= Work instruction =
Every line below that carries the word "agent" needs to be copied.

*** Opening of Entries supplied ***

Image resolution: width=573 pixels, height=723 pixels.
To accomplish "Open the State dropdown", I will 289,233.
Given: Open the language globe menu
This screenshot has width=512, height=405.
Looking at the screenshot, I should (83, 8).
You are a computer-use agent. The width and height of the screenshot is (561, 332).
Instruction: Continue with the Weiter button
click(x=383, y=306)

*** Close of Entries supplied ***
*** Opening of Entries supplied ***

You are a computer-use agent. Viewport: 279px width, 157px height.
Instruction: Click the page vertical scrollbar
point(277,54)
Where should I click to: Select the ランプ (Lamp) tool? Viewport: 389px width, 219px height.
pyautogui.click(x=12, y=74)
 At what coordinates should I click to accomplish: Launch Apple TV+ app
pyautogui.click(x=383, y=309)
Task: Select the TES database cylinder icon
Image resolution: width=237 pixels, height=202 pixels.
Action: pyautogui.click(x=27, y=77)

*** Close of Entries supplied ***

= Finished exercise =
You are a computer-use agent. The width and height of the screenshot is (561, 332).
You are a computer-use agent. Viewport: 279px width, 157px height.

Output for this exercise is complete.